▶ Texto de referencia:

◇ ◇ ◇ ◇

Lo que el dinero sí puede comprar

Carlos Peña

Fragmento

Introducción

La transición chilena (el período que siguió a la dictadura que había llevado a cabo la revolución capitalista) estuvo marcada por frases y momentos memorables. Uno de ellos, que reveló cuán profundo había sido el cambio que Chile comenzaba a experimentar, y cuán difícil sería comprenderlo, fue una declaración del presidente Patricio Aylwin, quizá el político más prestigioso del último medio siglo: «Nunca he ido ni pondré un pie en un mall», declaró en 1993 al responder una invitación para inaugurar uno. «Lo encuentro […] una ostentación de consumismo», agregó después.

El presidente Aylwin, así como millones de personas de su generación, resistía, pero al mismo tiempo impulsaba, la expansión del consumo que el mall representaba.

Veinte años más tarde Chile se había convertido en uno de los países de la región con más metros cuadrados de mall por habitante, solo antecedido por Estados Unidos y por Canadá,1 y para el año 2021 se aprestaba a agregar un millón de metros cuadrados más.2 Ya el 2012, apenas treinta años después de la inauguración del primer mall santiaguino, y a pesar de esas resistencias, la experiencia de ir al mall constituye un paseo habitual para millones de familias que ven allí el sustituto de la plaza, un lugar donde se consumen bienes, se practica la comensalidad, se asiste al cine e incluso (como proclama la publicidad de uno de ellos) se vive la cultura.3 Uno de esos malls está situado en la torre más alta de Sudamérica, y quienes pasean por él vitrinean, se miran en los escaparates o simplemente caminan por sus pasillos o se muestran; provienen de todos los sectores de Santiago gracias al Metro, una de cuyas estaciones llega ahí mismo. Y mientras la Plaza de Armas, el centro cívico de la ciudad, congrega a emigrantes peruanos y haitianos que van allí a buscar datos de trabajo o hacer llamadas telefónicas baratas, el mall Costanera Center reúne a miembros de todas las clases sociales, superando con creces al centro cívico o la Plaza de Armas, el sitio que circundan la Catedral, la Municipalidad y el Museo Histórico.

En consonancia con la cultura que el mall parece haber desatado, el año 2010 se declaraba como monumento histórico un gigantesco aviso publicitario de una conocida marca de champaña y otra de calcetines,4 reconociéndose así que la memoria colectiva e identitaria parecía estar atada al consumo.

Sin embargo, algo ocurrió por esos mismos días.

◇ ◇ ◇ ◇

▶ Extracto de datos:
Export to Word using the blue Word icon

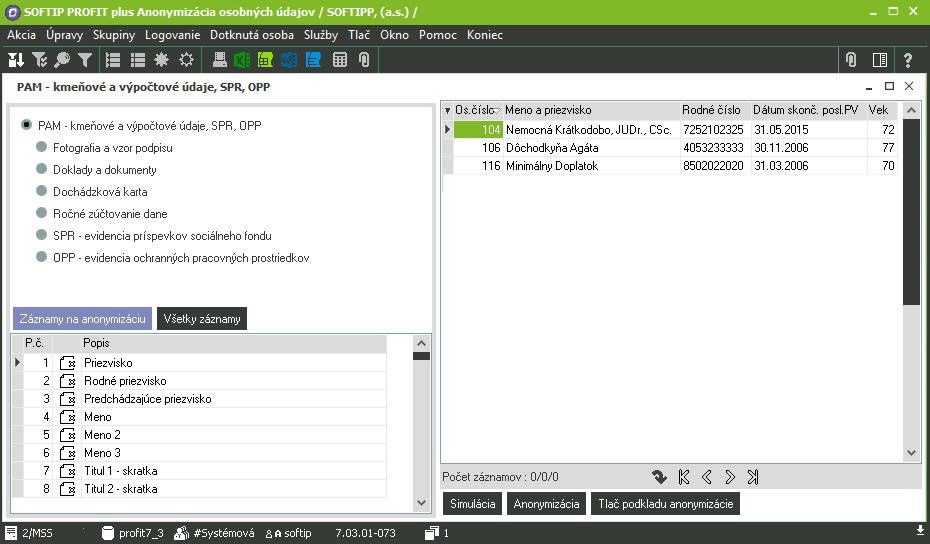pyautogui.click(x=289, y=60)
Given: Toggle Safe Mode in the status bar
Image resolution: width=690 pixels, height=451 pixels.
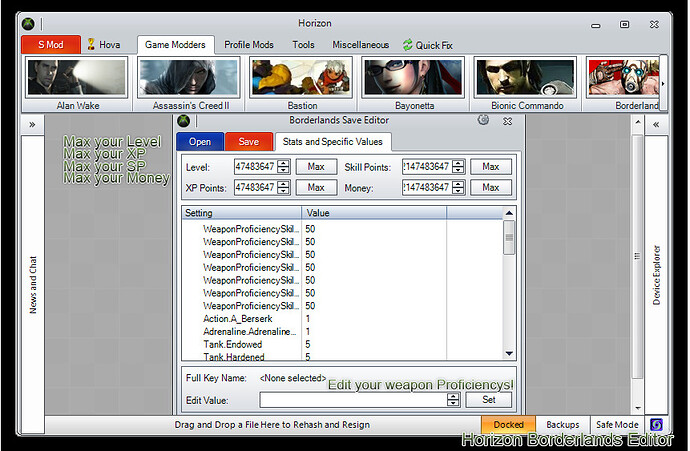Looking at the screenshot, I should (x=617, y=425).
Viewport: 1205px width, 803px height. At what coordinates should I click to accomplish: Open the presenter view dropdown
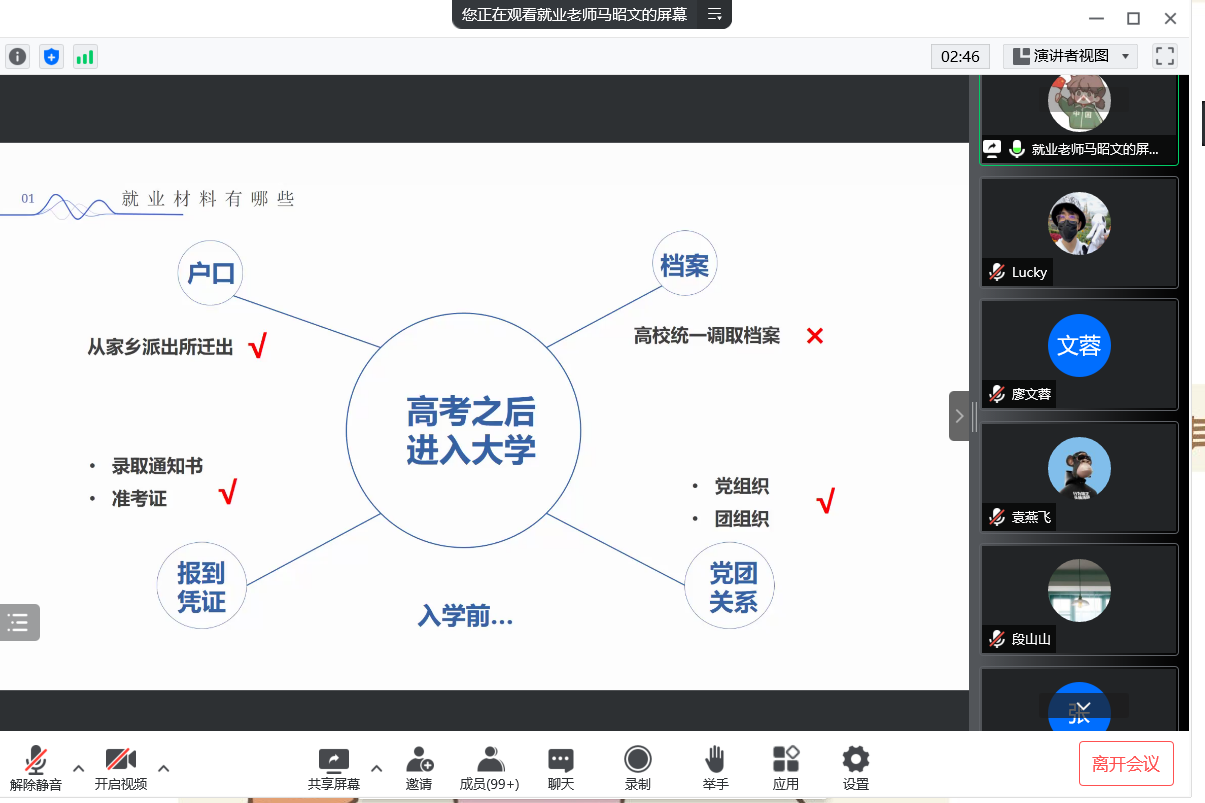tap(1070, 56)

◇ ◇ ◇ ◇

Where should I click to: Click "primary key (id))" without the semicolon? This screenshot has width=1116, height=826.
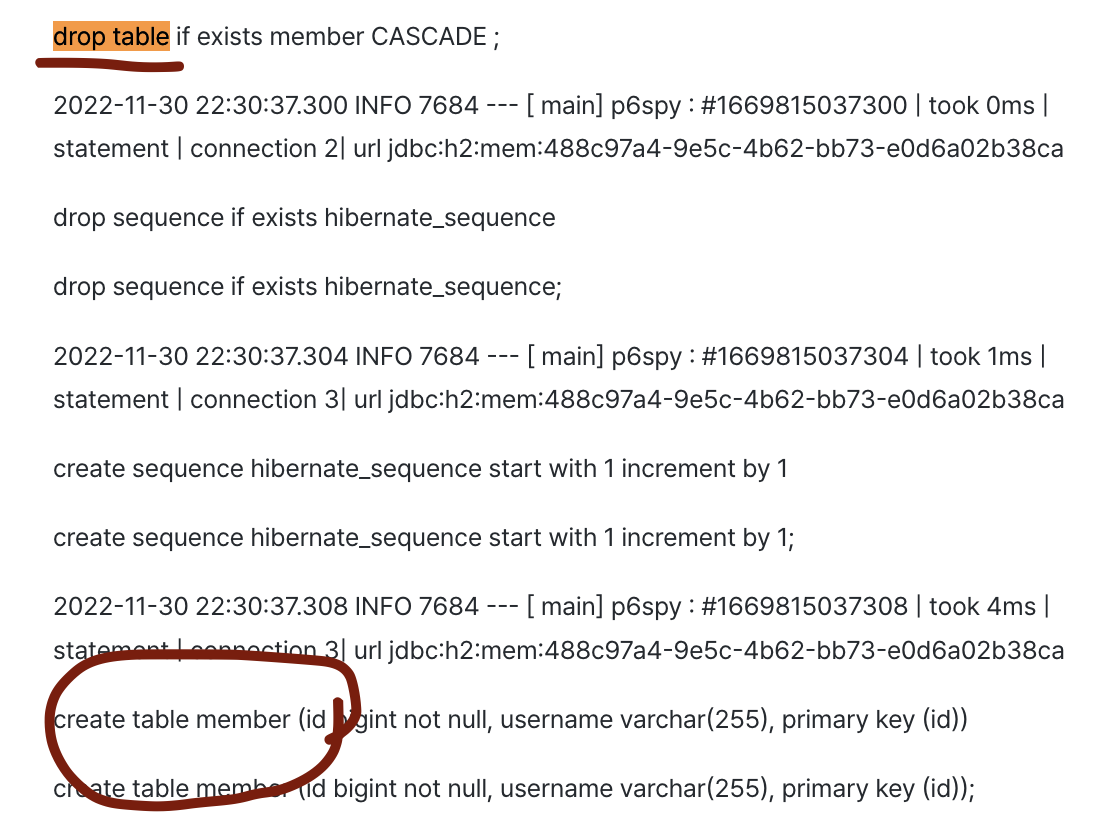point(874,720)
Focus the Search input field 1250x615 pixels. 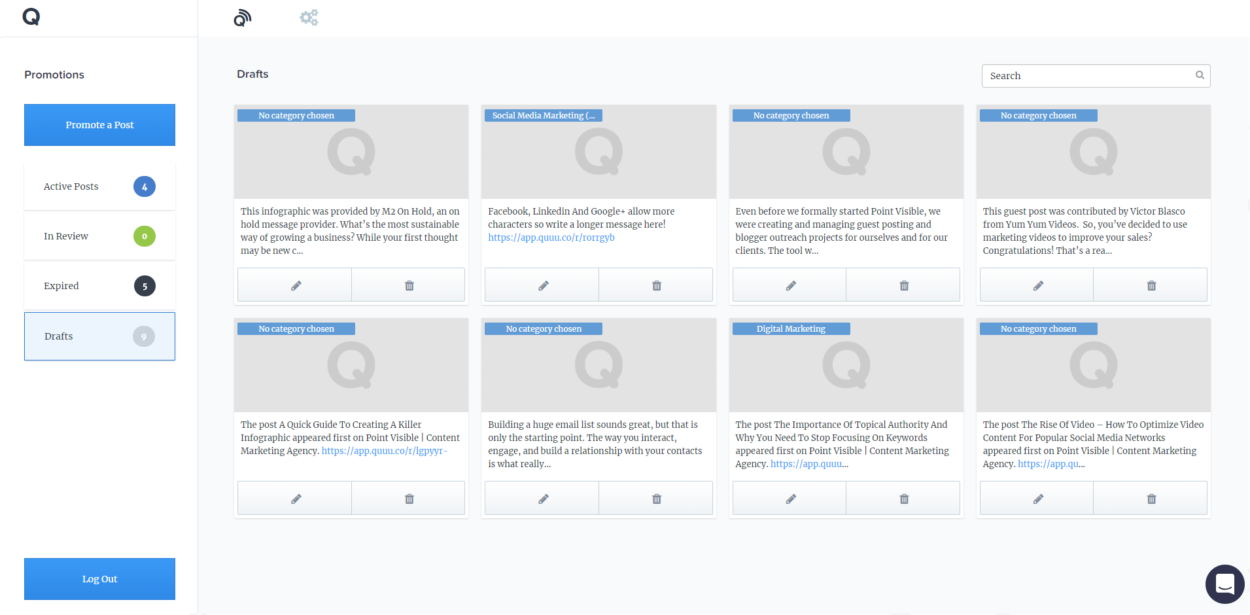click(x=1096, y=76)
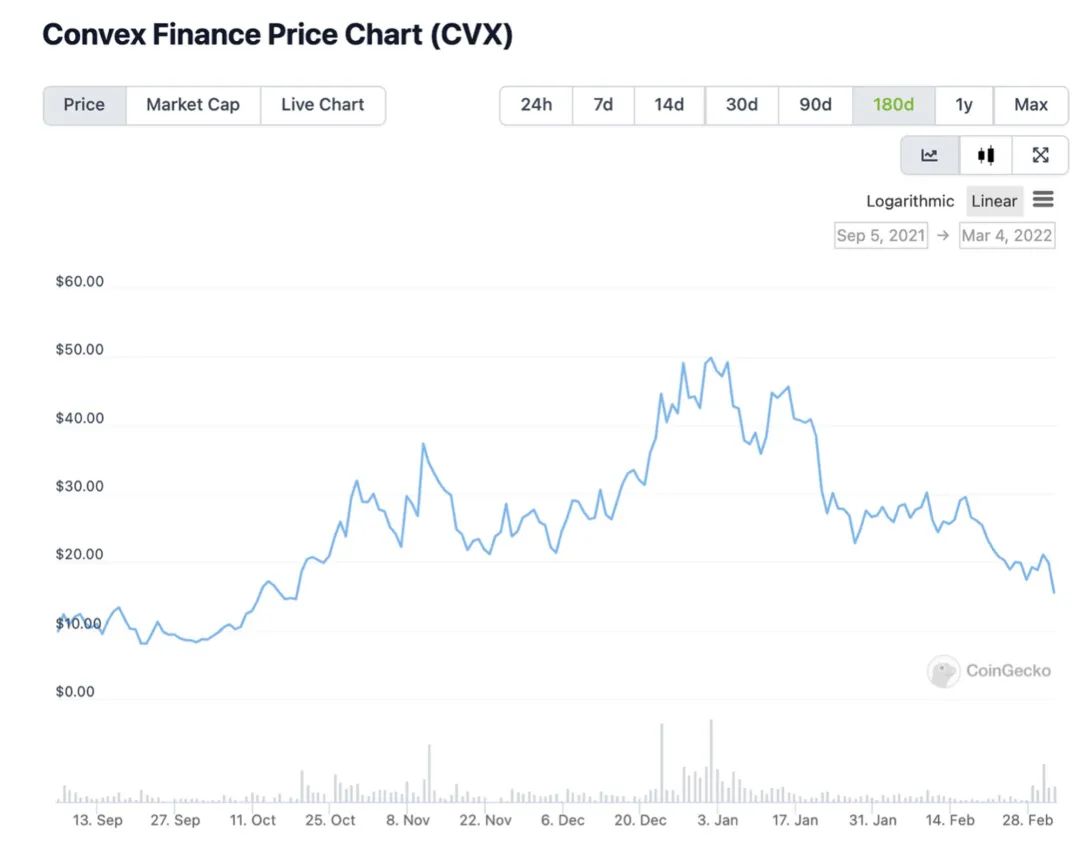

◇ ◇ ◇ ◇

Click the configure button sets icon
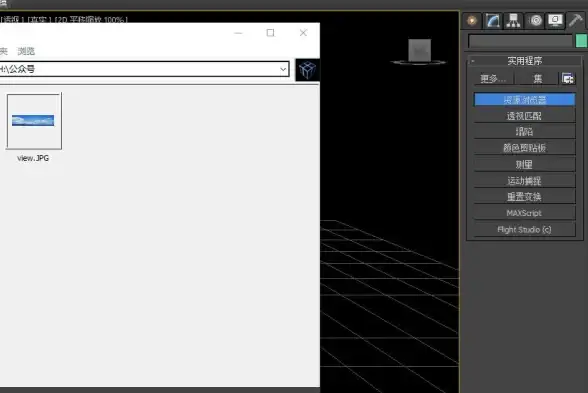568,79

◇ ◇ ◇ ◇

▶ Instrucción A: Duplica, por favor, el fragmento sobre los malls en Chile entre "La transición chilena" y "el mall representaba.", ambos incluidos.
▶ Instrucción B: Según el fragmento sobre los malls en Chile, ¿en qué año afirmó Patricio Aylwin que nunca había ido a un mall?
▶ Instrucción C: Prolonga el fragmento sobre los malls en Chile a partir de su última oración.
Las entradas provienen de otra fuente.

▶ Respuesta A:
La transición chilena (el período que siguió a la dictadura que había llevado a cabo la revolución capitalista) estuvo marcada por frases y momentos memorables. Uno de ellos, que reveló cuán profundo había sido el cambio que Chile comenzaba a experimentar, y cuán difícil sería comprenderlo, fue una declaración del presidente Patricio Aylwin, quizá el político más prestigioso del último medio siglo: «Nunca he ido ni pondré un pie en un mall», declaró en 1993 al responder una invitación para inaugurar uno. «Lo encuentro […] una ostentación de consumismo», agregó después.

El presidente Aylwin, así como millones de personas de su generación, resistía, pero al mismo tiempo impulsaba, la expansión del consumo que el mall representaba.

▶ Respuesta B: En 1993.

▶ Respuesta C:
Cerca del aniversario del primer mall construido en Chile y de la celebración del consumo como monumento nacional, el presidente Piñera, el segundo presidente de derecha elegido democráticamente en más de un siglo declaraba, a propósito de las protestas estudiantiles que entonces encendían las calles, y mientras inauguraba la sede de un importante instituto profesional, que la educación era «un bien de consumo»:

requerimos en esta sociedad moderna una mucho mayor interconexión entre el mundo de la educación y el mundo de la empresa, porque la educación cumple un doble propósito: es un bien de consumo.

La declaración —que subrayaba el hecho de que la gente suele apropiarse los beneficios de la educación y mejorar su renta— parecía adecuada a una sociedad cuya cultura aparentaba estar cómoda con el mercado; pero, sorprendentemente, desató una ola de críticas, las cuales se unieron a las quejas por el lucro y la emblemática frase desató un debate que continúa hasta hoy: ¿acaso el mercado no tenía límites?

Se instaló así en la sociedad chilena, en sus círculos intelectuales y en la prensa, una discusión interminable que, con distintos niveles de elaboración intelectual, expresa el que parece ser un rasgo persistente de la modernización de Chile, una cierta inconsistencia: la aparición de una muy extendida cultura del consumo y satisfacción por el bienestar material, pero al mismo tiempo la sospecha de que hay algo valioso que se escurre cuando se lo alcanza.

Esa sensación ambivalente en una sociedad que se moderniza, ha sido detectada ampliamente por la literatura. Dentro de las reflexiones clásicas sobresalen los trabajos de Georg Simmel y Émile Durkheim, quienes siempre vieron en la modernidad capitalista (a cuya consolidación ellos asistieron) una ambivalencia: mayor individuación y libertad, pero al mismo tiempo agobio y anomia; un crecimiento del bienestar, pero a la vez mayor especificidad de los bienes y una disonancia cognitiva cuando se los adquiere; ensimismamiento en la propia vida, pero al mismo tiempo lejanía de las instituciones. ¿No es todo eso lo que se vive cotidianamente en Chile?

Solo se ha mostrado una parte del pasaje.